Whilst we have broadened our remit to see the needs and interests of children in their entirety, continuing to champion out of school provision will be a big priority for us. We have been campaigning on a policy document called "Next Steps" for a number of years, and we have set out how we can move towards achieving 20,000 out of school clubs by 2010; the equivalent of one at or near every school in the country.
We will also continue to campaign and lobby on better provision for older children. Our Make Space campaign, which aims to see 3,000 modern out of school clubs for teenagers created by 2015, is really gaining momentum. We are working with people in their communities to help them get funding and develop what they do.
Moving the agenda forward, we are also pressing both locally and nationally to develop and extend the children’s centre model. On a practical level we are working with schools to help them provide childcare, and with local authorities to develop children’s centres - especially looking towards centres that cater for children of all ages.
At present, the government programme for children’s centres is based around provision for under fives only. Whilst positive intervention in the early years is obviously crucial, we want children’s centres to support young people right through to when they are 16. So we will continue to lobby nationally on this issue and work with local authorities who want to develop this broader model.
We have been campaigning heavily in the run up to this year’s spending review to ensure that the government continues its investment in childcare. We have been pressing the Treasury to recognise value of investment, including of course, the long term pay off for society in both social and economic terms.
Additionally, we will be communicating our agenda for children and families throughout the year through a number of programmes and activities.
For instance, we’ve got a week of activities planned for June which will be all about encouraging children to speak up about what they want and the things that are important to them. "Shout Out Week" will be a really exciting opportunity for children to have their views heard. We will also be holding a conference on childhood in the summer that will highlight a number of the key policy debates.
This evolving agenda will link into our broader remit and new name as 4Children - which is all about putting the spotlight on children and childhood. We believe that as a society, we are really failing significant to care properly for our youngest citizens. We need a whole new approach and attitude to children that is about valuing them as individuals and supporting them as they grow up.

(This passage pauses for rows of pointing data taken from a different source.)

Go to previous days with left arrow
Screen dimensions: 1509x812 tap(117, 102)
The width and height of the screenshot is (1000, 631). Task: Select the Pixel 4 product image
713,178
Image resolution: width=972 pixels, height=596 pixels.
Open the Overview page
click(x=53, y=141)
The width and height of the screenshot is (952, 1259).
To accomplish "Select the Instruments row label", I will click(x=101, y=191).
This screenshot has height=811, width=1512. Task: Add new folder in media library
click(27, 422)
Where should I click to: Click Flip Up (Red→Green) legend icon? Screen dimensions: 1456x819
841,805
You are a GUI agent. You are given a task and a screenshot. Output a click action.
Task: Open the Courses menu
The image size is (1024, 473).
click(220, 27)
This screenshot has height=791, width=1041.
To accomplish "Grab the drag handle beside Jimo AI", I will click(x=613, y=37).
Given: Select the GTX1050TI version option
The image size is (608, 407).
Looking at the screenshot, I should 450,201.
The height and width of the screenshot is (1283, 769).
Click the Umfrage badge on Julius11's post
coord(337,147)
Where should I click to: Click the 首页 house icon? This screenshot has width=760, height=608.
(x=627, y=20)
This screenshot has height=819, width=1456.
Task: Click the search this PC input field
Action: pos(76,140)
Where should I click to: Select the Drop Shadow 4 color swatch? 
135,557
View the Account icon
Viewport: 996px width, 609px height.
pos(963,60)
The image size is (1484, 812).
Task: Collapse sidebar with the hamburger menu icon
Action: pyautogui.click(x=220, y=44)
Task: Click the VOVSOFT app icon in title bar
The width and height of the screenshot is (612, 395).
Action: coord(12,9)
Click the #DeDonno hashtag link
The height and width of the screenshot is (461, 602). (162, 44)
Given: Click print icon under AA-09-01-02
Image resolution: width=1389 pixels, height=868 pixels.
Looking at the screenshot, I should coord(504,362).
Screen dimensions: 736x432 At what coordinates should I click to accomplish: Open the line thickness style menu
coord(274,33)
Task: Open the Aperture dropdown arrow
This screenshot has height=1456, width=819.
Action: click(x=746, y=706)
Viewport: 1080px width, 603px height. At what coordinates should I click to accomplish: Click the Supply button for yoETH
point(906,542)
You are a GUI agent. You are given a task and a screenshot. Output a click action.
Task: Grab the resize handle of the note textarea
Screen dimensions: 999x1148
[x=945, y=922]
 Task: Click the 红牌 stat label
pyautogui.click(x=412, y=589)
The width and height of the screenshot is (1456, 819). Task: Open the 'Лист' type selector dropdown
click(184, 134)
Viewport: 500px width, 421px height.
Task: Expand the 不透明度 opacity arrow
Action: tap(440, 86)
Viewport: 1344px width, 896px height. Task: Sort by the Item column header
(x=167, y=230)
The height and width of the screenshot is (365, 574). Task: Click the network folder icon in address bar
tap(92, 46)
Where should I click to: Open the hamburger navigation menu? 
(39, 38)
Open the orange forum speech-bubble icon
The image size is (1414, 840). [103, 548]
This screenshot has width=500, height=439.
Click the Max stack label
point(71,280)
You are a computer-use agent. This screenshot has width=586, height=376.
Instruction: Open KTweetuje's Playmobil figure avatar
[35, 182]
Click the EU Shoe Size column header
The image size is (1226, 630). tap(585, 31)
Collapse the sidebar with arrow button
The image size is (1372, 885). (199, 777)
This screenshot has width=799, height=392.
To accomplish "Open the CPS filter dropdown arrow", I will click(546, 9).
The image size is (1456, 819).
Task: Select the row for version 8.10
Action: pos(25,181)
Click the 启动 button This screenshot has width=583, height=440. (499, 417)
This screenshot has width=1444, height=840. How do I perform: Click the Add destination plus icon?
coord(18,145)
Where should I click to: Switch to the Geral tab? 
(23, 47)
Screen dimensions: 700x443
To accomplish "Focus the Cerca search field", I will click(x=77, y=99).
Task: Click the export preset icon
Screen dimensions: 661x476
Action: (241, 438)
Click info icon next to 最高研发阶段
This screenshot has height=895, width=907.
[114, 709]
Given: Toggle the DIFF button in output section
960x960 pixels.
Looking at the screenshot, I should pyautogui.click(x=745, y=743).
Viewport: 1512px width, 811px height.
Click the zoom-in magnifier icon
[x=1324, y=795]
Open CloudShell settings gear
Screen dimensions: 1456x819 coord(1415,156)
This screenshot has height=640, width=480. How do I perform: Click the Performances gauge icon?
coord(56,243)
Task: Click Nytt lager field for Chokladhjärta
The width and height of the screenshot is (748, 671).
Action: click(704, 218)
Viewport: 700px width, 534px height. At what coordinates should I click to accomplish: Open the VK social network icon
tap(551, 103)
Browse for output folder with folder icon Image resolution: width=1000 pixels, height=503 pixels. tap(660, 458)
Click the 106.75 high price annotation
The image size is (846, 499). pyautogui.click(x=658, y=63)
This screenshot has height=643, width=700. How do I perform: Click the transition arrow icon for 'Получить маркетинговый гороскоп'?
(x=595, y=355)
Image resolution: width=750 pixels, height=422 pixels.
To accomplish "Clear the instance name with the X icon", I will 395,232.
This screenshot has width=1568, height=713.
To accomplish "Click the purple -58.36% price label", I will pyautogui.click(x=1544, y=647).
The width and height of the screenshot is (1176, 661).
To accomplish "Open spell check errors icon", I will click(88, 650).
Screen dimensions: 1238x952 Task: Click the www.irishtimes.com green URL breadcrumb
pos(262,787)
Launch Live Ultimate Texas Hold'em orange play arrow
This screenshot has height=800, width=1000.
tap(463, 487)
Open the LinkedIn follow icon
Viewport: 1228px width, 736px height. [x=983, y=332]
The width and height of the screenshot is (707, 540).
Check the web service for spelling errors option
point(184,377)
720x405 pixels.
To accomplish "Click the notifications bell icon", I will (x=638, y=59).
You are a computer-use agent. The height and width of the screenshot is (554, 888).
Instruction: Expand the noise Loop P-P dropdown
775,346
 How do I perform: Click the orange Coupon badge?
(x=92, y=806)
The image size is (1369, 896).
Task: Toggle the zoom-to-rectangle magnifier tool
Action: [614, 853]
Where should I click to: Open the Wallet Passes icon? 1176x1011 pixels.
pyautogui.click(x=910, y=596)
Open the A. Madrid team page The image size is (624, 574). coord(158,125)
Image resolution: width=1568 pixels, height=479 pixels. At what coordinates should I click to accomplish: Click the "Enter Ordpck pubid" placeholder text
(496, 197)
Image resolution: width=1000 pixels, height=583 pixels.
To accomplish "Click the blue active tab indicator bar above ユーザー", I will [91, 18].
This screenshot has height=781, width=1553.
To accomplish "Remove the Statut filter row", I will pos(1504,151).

Our key message is that we need to move beyond just intervening when things go wrong, towards a situation where a universal framework for all children, in every community. Developing trusted and reliable support that becomes a natural part of everyday life will help to prevent many problems and damaging situations for children from arising.
This is our core aim, and we believe that developing a children’s centres in every community, along with a more integrated workforce and funding arrangement throughout the country is integral to pushing this agenda forward.